Los seres humanos, frágiles y titubeantes, vivimos siempre con miedo. Éste nos acompaña en todo instante y, con frecuencia, nos atenaza y contamina nuestras decisiones. Desde que la humanidad está socialmente organizada, el poder, conocedor de esa debilidad, ha utilizado nuestros miedos como instrumento para controlar y dominar a las masas. Así, en toda época, el temor ha sido uno de los aliados más fieles de las jerarquías. Sean estas religiosas, sociales, políticas o económicas, ninguna ha dejado jamás de confiar en la eficacia del pánico. Y es que el miedo, polizonte perpetuo de nuestro cerebro, doblega nuestras resistencias, concibe hipótesis horribles y paraliza la disidencia. Como afirmara Joaquín Estefanía, "todos los esfuerzos por liberar al hombre han sido en realidad impulsos para liberarlo de sus miedos", para protegerlo de cuantos los inventan o agravan.

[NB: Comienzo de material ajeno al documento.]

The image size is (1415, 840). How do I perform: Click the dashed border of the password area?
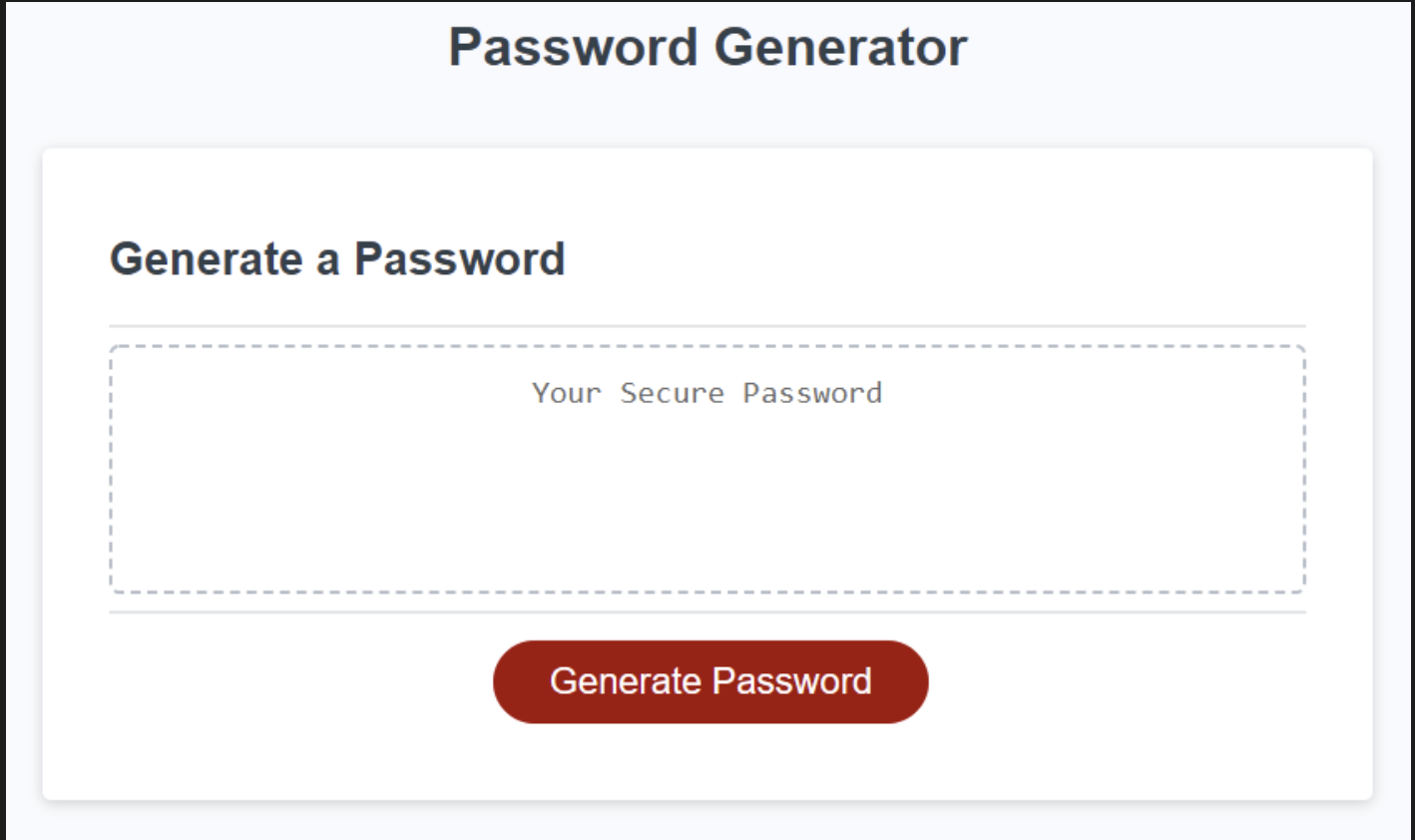click(x=707, y=345)
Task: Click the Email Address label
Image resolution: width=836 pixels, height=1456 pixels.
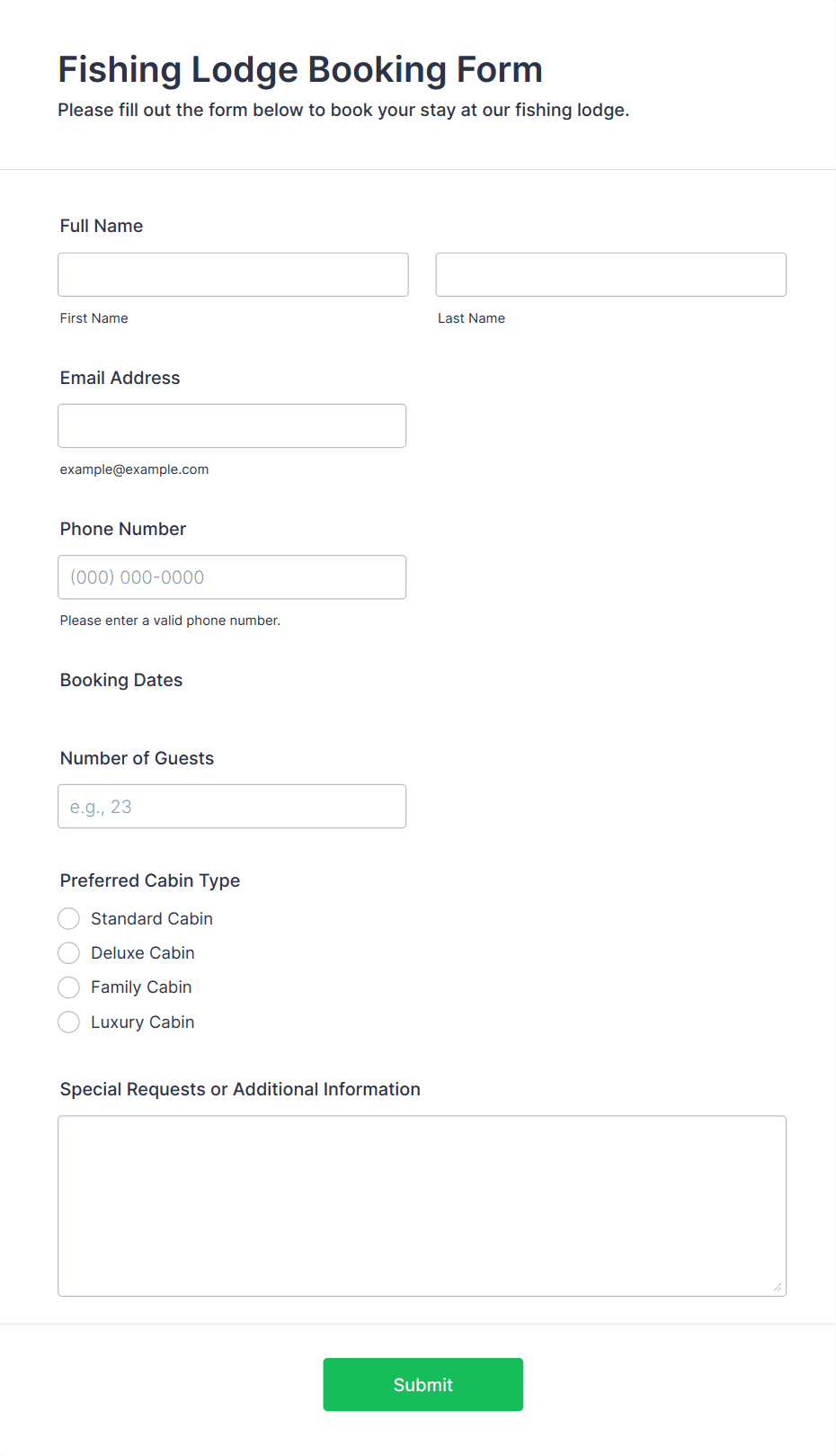Action: tap(120, 378)
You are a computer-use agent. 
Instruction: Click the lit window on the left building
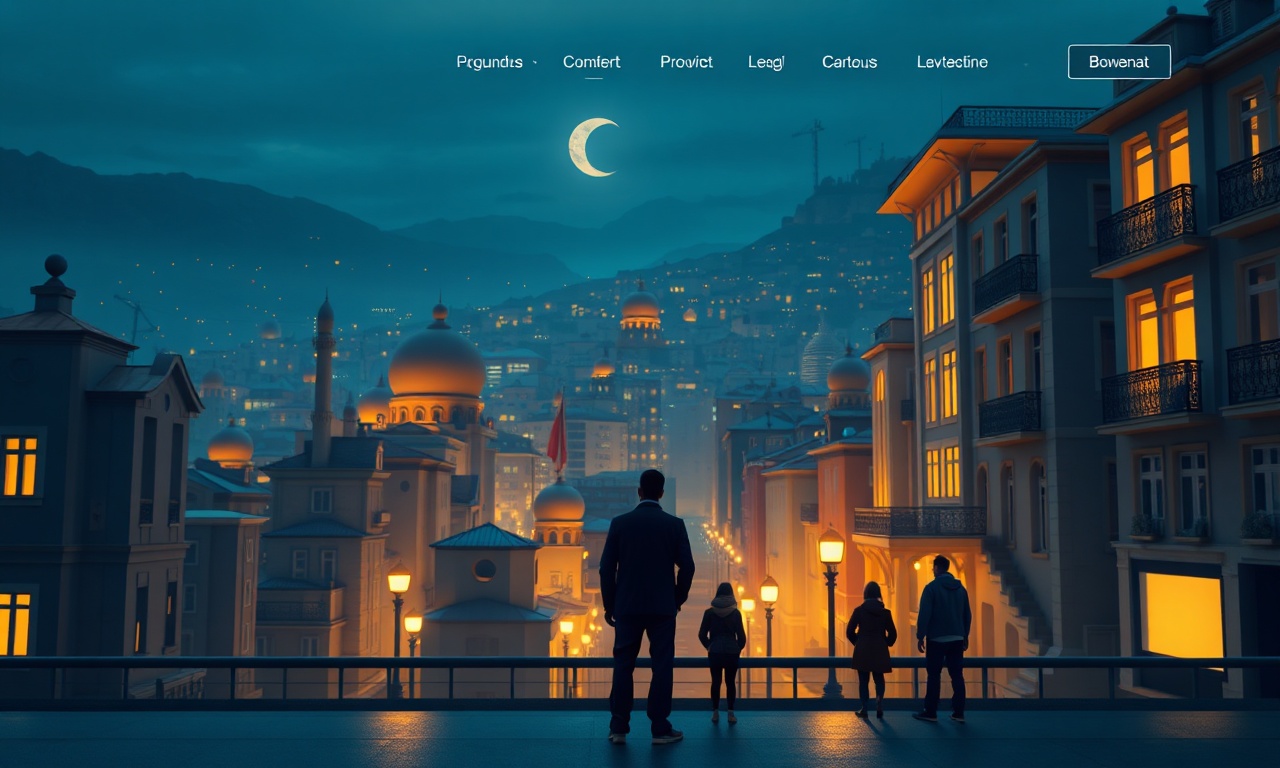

En el mundo de hoy, cada vez se hace más presente ese empleo esclavizante del horror . Con el estallido de la pandemia, los fabricantes de miedos han encontrado una herramienta novedosa para domeñar y gobernar la sociedad universal. En esta encrucijada, lóbrega y lúgubre, la alianza entre los políticos y los medios de comunicación, cada cual por sus intereses, anda empeñada en instaurar una pesadilla perfecta, un estado de ánimo colectivo que acepte cualquier atropello y ceda cualquier derecho por la limosna falaz de una seguridad tan artificiosa como sus amenazas.

De la política diré muy poco. Ya se encargaron Maquiavelo y Hobbes de descubrir que, en ella, esa pulsión es genética, indispensable para la conservación de estructuras y privilegios. Sorprende bastante más la desnaturalización de los medios de comunicación que, abandonando su función informativa, se han convertido en mensajeros del pánico. Decepciona ver como en la mayoría la información se tergiversa y se ideologiza. La prensa tiene un poder inmenso y puesta al servicio de pérfidos deseos políticos engendra un ambiente irrespirable, en el que dudar o disentir de las diligencias oficiales supone una falta grave, condenada con severidad por los propios medios o por las redes.

Quizá únicamente nos reste ignorarlos. Desentendernos de las verdades manufacturadas para enmudecer nuestra subjetividad. Los miedos destruyen nuestra forma de pensar, sentir y actuar, la autonomía del ser y de ser. Malditos sean quienes, con ruindad infinita, en vez de calmarlos, los azuzan.